My immediate reaction was one of shock, which then turned to anger. How she could do this without telling me? Even though the rational part of my mind kept reminding me that she didn’t owe me anything at all, not even an explanation, I felt hurt, rejected, humiliated.
I suddenly didn’t want to be around anyone anymore, so I finished my pint, got a bottle of scotch and went back to my flat to drink alone. For several days I stayed in my flat, drinking whiskey, eating what there was in my cupboards, and staring listlessly down at the happy people in the pub. I could not stand the thought of seeing or talking to anyone.
I called Graham to say I was sick, and so I wouldn’t be out on the food truck. I must have sounded bad because he commiserated and wished me a speedy recovery. It was true, I was sick, but not with the flu as I told him. I was sick inside with a kind of pain that was worse than any physical pain I’d ever known. Dorothy knocked a few times and even called through the door to me, but I’d pretended to be out because the last thing I needed then was someone being kind to me.
After 5 days, the bottle of scotch was long gone, as was all the food in my flat, and I was at my wits end. I was going over and over all the crap that I’d dealt with in my young life, and sinking deeper into a black pit of depression. It was then that I remembered the time after Ruby found me with Maggie, and how I’d driven so fast that it blew the pain out of my mind. I suddenly knew that this was the only way out. The ride would either wake me from this nightmare or kill me. And right at that moment, I didn’t really care which one it was.
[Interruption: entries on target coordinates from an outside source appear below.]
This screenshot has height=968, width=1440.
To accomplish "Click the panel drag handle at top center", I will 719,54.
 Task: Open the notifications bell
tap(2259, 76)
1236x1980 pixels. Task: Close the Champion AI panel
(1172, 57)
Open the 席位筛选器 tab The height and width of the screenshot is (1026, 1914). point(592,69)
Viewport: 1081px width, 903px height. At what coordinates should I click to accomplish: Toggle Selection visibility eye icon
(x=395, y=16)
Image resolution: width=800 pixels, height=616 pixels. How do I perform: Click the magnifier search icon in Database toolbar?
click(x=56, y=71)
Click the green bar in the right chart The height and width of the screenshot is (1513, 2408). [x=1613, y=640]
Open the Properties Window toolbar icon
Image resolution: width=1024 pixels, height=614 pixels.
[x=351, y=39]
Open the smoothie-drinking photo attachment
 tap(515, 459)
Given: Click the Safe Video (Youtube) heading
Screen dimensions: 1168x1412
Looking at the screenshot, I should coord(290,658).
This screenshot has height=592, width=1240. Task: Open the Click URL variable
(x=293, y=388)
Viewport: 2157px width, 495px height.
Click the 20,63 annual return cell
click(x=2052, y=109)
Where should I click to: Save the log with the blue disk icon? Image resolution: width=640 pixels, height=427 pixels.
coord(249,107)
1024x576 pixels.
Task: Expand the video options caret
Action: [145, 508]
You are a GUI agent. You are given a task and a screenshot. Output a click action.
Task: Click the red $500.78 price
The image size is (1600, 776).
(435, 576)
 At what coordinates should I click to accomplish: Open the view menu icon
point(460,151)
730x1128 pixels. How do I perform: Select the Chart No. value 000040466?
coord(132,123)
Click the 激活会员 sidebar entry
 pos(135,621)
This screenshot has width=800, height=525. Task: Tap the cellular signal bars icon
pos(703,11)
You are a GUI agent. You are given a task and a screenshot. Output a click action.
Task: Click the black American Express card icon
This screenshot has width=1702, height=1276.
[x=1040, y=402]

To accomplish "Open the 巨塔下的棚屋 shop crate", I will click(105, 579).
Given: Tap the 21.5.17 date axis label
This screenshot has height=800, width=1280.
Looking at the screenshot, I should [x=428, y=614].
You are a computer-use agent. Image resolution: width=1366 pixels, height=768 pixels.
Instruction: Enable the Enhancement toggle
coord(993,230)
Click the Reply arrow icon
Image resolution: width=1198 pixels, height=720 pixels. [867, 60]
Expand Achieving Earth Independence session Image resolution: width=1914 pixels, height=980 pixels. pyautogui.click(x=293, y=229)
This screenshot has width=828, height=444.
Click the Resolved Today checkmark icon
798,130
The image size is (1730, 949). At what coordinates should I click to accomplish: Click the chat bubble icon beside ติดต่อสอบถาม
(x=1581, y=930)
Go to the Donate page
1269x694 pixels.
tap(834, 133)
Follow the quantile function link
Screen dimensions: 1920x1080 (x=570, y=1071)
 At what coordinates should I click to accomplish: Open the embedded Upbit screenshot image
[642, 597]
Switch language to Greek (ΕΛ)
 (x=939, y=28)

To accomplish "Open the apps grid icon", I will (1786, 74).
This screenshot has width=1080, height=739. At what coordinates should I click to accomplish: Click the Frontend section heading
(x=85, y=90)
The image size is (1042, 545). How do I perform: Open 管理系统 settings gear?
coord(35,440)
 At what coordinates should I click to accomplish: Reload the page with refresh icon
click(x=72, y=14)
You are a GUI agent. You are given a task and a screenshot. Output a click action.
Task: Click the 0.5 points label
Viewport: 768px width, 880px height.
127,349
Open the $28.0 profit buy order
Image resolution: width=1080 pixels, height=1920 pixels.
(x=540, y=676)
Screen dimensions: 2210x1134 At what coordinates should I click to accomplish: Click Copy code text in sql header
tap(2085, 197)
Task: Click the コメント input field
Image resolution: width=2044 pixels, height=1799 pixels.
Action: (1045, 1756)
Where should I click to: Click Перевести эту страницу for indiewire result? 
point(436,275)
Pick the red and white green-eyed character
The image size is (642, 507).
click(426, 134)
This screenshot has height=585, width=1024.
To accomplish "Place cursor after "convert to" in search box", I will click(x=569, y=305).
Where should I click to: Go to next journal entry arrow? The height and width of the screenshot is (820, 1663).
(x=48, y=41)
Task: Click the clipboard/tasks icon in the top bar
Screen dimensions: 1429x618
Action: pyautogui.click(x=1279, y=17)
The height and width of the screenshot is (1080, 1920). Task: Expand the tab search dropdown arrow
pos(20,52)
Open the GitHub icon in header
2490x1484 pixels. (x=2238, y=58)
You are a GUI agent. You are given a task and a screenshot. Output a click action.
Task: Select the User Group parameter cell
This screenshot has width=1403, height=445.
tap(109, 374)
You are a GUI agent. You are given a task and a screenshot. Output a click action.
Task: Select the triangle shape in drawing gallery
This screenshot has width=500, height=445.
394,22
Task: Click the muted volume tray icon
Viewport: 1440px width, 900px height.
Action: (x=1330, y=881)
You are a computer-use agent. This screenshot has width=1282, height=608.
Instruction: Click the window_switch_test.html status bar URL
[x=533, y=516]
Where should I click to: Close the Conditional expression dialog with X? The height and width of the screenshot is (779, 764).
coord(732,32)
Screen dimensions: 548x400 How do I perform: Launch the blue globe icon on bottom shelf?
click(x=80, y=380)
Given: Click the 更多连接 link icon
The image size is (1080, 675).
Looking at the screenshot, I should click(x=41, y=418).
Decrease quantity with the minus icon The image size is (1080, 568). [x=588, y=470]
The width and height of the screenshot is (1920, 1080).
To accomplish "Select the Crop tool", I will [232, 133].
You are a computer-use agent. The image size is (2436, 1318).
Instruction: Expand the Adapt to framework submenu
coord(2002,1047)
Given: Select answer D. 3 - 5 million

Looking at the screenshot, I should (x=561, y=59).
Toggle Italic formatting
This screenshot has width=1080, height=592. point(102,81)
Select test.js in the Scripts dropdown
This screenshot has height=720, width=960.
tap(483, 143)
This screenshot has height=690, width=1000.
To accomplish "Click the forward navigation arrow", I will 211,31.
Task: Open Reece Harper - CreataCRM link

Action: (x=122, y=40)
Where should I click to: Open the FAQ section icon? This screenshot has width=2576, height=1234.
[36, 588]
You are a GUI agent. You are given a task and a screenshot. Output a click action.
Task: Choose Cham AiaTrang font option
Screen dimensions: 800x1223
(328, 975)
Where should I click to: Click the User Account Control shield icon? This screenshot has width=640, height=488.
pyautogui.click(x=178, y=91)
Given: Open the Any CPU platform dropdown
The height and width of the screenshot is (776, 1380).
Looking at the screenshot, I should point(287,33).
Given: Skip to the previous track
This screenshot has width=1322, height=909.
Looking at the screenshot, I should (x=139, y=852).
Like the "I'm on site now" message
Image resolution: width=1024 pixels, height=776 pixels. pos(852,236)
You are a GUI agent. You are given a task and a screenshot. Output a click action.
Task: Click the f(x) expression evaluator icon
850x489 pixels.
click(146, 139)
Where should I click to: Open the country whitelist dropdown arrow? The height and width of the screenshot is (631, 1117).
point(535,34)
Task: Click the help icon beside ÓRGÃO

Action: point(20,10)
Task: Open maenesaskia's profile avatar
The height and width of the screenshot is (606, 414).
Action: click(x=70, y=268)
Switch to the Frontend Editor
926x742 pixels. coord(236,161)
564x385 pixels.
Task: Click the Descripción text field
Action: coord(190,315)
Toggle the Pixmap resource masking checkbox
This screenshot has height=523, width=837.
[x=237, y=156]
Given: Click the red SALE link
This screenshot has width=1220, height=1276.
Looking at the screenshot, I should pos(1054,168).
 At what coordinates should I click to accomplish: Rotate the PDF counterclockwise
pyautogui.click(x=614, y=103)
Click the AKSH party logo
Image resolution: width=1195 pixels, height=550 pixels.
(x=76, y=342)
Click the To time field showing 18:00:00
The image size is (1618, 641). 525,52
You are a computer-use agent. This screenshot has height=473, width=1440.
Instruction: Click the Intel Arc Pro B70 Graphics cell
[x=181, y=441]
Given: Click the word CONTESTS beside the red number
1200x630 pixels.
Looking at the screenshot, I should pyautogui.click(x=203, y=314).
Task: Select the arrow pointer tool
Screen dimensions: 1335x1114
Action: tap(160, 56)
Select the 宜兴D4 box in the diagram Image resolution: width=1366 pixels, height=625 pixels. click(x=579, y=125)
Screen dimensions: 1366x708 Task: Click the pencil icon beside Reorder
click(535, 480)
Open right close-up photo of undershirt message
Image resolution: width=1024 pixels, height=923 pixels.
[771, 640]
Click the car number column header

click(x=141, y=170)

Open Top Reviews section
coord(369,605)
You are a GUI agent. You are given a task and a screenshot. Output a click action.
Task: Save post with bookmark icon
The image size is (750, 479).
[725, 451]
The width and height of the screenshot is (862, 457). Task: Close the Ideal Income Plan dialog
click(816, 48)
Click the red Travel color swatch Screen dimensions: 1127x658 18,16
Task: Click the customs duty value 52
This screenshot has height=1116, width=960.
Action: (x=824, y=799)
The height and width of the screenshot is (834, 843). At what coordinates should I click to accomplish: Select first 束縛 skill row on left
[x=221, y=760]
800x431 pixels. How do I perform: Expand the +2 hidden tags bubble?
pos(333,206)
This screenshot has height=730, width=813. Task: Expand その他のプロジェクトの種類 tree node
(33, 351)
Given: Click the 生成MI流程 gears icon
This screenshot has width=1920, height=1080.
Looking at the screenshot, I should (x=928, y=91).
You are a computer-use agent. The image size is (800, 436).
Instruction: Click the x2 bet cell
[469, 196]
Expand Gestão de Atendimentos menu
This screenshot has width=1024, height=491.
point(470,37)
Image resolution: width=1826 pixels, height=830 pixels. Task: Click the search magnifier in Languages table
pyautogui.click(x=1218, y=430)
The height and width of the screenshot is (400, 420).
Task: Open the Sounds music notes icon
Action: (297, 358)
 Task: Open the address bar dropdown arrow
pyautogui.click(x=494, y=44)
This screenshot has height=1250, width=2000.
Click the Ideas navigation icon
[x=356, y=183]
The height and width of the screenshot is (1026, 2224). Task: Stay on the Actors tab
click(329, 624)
I waited until well after dark, grabbed my keys and jumped in the Jag. I drove out to a remote area in the middle of nowhere, and sat for a few moments, just trying to steady my nerves. Then I took a deep breath, floored the gas pedal, and shot off into the dark. As I drove the cold, calm feeling started to come over me again, and I began to think this would actually help. I was hitting the 90’s on the straights but wanted to get her into the 100’s. I came to a particularly tight corner, slowed to about 60, and took the curve with my wheels smoking and engine roaring.
I remember seeing the outline of a tractor straight ahead of me and instinctively standing on the brake pedal. Unsurprisingly, the wheels lost traction and I started to slide sideways straight towards the oncoming vehicle. I remember the sickening fascination I felt seeing the fat tires of the tractor come towards my door. I recall a moment of impact, but after that, I don’t remember anything.